Background: CCL2 is a chemokine; also known as monocyte chemoattractant protein 1 (MCP-1) influences inflammation severity and reactive airway response through its interaction with its receptor CCR2-V64I. Single nucleotide polymorphism of MCP-1-2518 A/G gene increases the level of MCP-1 expression in response to inflammatory stimuli, in addition its receptor CCR2-V64I polymorphism is more common among subjects with asthma.
Aim of the Work: To study genetic polymorphisms (MCP-1-2518) and (CCR2-V64I) in pediatric asthma and their effect on susceptibility and severity.
Methods: We conducted a prospective hospital-based case-control study that included 48 children with asthma and 23 healthy control children recruited from outpatient clinics of New Children Hospital, Cairo University Hospitals, Cairo University, Egypt. MCP- 1 and CCR2-V64I gene mutation were detected by polymerase chain reaction- restriction fragment length polymorphism (PCR- RFLP).

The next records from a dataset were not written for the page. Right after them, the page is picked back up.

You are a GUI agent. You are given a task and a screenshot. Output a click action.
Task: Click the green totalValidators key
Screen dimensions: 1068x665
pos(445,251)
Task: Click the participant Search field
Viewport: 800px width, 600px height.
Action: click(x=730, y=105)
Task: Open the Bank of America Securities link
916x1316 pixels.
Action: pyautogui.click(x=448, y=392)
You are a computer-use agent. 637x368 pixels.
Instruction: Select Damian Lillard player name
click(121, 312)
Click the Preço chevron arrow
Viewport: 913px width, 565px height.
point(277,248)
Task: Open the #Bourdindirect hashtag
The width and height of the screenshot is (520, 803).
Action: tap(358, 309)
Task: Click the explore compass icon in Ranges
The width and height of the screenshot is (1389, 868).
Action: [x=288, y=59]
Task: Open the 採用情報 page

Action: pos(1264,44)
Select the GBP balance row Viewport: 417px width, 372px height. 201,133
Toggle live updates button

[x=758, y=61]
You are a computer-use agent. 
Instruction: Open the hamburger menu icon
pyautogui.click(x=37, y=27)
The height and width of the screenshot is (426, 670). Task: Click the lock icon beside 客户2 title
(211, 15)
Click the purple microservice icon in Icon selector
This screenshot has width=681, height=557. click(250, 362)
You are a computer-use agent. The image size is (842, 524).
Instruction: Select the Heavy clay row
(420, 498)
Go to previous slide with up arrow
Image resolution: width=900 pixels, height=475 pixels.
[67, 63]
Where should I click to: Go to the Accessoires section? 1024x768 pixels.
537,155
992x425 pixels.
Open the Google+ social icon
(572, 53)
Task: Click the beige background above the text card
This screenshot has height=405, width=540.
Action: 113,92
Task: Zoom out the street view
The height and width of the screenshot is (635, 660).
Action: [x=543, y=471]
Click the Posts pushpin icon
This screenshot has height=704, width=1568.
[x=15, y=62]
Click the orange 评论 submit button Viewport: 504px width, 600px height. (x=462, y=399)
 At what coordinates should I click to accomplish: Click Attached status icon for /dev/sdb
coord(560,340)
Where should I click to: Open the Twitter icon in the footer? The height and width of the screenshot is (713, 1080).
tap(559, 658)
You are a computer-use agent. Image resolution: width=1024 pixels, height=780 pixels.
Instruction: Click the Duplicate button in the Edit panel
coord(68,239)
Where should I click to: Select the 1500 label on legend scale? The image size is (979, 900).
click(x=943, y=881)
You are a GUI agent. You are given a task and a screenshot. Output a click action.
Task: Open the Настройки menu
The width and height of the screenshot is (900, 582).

Results: A/G MCP-1-2518 polymorphism was significantly higher among asthma patients 23 (47.9% ) versus 4 (17.4%) in controls (p = 0.01), Among patients A/G MCP-1-2518 polymorphism was present in 7 (30.4%), 10 (43.5%), 6 (26.1%) of cases of mild, moderate and severe asthma respectively with no significant difference (p = 0.46). G/A CCR2-V64I polymorphism was found in 18 (18.8%) of asthma patients versus 7 (30.4%) in controls with no significant difference (p = 0.27), among patients polymorphism was found in 3 (33.3%), 4 (44.4%), 2 (22.2%) of cases of mild, moderate and severe asthma respectively (p = 0.71).
Conclusion: In pediatric asthma MCP-1 (A/G -2518) polymorphism was significantly higher among asthma patients and might prove to increase asthma susceptibility, but its relation to asthma severity could not be confirmed. CCR2-V64I polymorphism had no relation to asthma susceptibility nor severity in our studied group of patients. Further analyses should be carried out on larger population-based studies.